-- Exercise data --
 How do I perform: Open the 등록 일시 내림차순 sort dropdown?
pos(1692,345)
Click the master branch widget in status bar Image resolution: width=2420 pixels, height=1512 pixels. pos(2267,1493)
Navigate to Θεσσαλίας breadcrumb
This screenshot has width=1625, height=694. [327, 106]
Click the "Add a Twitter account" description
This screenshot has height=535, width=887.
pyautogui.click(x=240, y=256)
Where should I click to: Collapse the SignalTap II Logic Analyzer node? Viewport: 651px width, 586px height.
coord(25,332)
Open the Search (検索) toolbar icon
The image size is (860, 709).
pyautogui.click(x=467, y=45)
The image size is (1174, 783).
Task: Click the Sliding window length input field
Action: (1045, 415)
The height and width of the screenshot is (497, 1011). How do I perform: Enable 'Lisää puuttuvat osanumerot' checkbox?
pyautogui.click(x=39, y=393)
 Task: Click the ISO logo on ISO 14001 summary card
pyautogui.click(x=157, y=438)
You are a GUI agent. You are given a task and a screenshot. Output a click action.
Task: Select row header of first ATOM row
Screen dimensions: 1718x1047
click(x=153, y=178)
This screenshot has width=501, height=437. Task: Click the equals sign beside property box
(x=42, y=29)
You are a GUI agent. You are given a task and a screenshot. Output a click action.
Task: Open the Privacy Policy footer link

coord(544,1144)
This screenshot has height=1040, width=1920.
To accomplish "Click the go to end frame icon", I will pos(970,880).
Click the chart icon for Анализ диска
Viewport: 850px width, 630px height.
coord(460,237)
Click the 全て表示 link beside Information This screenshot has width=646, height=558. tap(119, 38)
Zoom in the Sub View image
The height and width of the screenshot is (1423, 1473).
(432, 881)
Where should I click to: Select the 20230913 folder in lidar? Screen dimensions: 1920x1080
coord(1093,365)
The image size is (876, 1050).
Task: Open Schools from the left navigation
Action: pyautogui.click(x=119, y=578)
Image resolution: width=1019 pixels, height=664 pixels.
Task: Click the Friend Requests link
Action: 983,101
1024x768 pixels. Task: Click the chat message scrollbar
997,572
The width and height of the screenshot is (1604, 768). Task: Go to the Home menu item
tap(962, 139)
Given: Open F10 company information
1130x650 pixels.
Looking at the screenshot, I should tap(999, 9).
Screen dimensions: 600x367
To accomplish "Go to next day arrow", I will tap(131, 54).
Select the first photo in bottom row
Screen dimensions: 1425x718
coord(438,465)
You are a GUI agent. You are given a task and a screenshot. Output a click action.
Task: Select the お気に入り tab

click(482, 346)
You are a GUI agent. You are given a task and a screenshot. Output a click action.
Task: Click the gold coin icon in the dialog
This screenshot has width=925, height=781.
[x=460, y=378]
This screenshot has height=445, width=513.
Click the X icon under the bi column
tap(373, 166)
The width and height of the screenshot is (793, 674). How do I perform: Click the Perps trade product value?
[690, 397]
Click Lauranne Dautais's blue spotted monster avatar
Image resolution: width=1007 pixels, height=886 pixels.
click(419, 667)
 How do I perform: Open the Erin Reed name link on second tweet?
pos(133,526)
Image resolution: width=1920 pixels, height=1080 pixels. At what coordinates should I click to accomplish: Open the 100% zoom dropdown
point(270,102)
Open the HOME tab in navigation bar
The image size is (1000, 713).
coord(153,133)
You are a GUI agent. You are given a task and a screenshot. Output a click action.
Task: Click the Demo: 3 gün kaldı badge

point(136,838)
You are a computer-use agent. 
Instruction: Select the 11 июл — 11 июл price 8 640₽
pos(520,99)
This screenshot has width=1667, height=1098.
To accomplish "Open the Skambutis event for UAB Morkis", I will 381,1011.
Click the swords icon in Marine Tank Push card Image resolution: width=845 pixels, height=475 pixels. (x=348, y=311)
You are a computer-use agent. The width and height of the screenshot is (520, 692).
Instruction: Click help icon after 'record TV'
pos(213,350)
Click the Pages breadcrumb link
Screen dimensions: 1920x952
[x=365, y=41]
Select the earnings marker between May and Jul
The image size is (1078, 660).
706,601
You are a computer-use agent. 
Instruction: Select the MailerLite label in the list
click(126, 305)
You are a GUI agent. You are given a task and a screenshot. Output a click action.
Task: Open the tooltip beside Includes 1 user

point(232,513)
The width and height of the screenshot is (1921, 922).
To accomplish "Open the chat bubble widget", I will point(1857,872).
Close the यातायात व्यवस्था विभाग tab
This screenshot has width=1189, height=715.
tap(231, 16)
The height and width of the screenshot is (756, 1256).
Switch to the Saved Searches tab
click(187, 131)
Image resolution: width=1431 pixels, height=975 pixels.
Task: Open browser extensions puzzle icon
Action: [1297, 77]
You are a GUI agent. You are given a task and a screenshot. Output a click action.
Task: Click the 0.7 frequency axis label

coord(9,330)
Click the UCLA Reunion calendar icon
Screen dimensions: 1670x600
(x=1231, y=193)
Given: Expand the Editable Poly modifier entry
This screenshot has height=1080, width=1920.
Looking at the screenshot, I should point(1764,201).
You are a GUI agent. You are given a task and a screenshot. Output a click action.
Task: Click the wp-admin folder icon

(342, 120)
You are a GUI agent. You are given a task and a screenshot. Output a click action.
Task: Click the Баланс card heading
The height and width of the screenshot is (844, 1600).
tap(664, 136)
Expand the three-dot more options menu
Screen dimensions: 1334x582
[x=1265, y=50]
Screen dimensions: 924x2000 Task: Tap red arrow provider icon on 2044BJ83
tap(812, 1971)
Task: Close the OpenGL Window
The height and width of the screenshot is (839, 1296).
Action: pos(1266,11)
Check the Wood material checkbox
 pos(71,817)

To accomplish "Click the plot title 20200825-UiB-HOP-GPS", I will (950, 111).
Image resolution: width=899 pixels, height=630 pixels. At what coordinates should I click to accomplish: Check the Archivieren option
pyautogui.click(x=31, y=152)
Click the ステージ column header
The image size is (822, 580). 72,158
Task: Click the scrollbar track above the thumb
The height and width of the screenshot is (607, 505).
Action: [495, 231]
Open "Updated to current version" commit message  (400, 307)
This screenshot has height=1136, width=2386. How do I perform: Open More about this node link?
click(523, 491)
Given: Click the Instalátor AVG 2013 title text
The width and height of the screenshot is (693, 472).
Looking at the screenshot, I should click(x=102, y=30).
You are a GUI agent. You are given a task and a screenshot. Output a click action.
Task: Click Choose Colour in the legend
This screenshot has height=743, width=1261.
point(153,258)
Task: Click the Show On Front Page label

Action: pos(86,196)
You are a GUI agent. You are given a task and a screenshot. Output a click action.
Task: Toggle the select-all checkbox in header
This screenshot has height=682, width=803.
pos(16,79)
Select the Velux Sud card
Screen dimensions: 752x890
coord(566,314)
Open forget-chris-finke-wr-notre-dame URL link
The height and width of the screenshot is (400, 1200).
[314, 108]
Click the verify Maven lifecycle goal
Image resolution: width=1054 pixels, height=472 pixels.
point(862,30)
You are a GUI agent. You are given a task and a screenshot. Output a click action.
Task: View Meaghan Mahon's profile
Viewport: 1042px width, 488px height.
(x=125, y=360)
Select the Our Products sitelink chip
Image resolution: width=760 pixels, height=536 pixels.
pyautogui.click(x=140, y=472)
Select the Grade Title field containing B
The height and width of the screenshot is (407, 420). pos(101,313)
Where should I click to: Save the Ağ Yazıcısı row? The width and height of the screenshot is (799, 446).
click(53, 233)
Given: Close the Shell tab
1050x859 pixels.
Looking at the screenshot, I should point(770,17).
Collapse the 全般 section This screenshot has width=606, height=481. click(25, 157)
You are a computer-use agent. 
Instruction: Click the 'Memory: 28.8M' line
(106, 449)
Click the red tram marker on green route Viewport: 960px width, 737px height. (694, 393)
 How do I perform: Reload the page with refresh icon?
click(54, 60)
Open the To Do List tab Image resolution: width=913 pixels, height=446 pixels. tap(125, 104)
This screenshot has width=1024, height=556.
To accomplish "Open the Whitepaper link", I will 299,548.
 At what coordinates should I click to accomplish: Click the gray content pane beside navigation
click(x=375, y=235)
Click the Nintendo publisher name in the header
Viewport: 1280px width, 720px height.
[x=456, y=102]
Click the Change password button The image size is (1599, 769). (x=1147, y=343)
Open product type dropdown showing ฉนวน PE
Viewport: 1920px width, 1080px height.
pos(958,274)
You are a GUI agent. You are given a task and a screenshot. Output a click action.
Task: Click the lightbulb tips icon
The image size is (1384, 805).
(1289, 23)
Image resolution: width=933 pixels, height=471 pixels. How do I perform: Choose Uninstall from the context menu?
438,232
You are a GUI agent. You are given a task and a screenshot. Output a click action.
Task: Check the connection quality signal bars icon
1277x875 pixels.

-- Your objective --
Copy out, word for word, the lines of the items above from the line containing "The width and height of the screenshot is (793, 674)." through the line containing "click(126, 305)", with both of those lines included.

-- Expected answer --
The width and height of the screenshot is (793, 674). How do I perform: Click the Perps trade product value?
[690, 397]
Click Lauranne Dautais's blue spotted monster avatar
Image resolution: width=1007 pixels, height=886 pixels.
click(419, 667)
 How do I perform: Open the Erin Reed name link on second tweet?
pos(133,526)
Image resolution: width=1920 pixels, height=1080 pixels. At what coordinates should I click to accomplish: Open the 100% zoom dropdown
point(270,102)
Open the HOME tab in navigation bar
The image size is (1000, 713).
coord(153,133)
You are a GUI agent. You are given a task and a screenshot. Output a click action.
Task: Click the Demo: 3 gün kaldı badge

point(136,838)
You are a computer-use agent. 
Instruction: Select the 11 июл — 11 июл price 8 640₽
pos(520,99)
This screenshot has width=1667, height=1098.
To accomplish "Open the Skambutis event for UAB Morkis", I will 381,1011.
Click the swords icon in Marine Tank Push card Image resolution: width=845 pixels, height=475 pixels. (x=348, y=311)
You are a computer-use agent. The width and height of the screenshot is (520, 692).
Instruction: Click help icon after 'record TV'
pos(213,350)
Click the Pages breadcrumb link
Screen dimensions: 1920x952
[x=365, y=41]
Select the earnings marker between May and Jul
The image size is (1078, 660).
706,601
You are a computer-use agent. 
Instruction: Select the MailerLite label in the list
click(126, 305)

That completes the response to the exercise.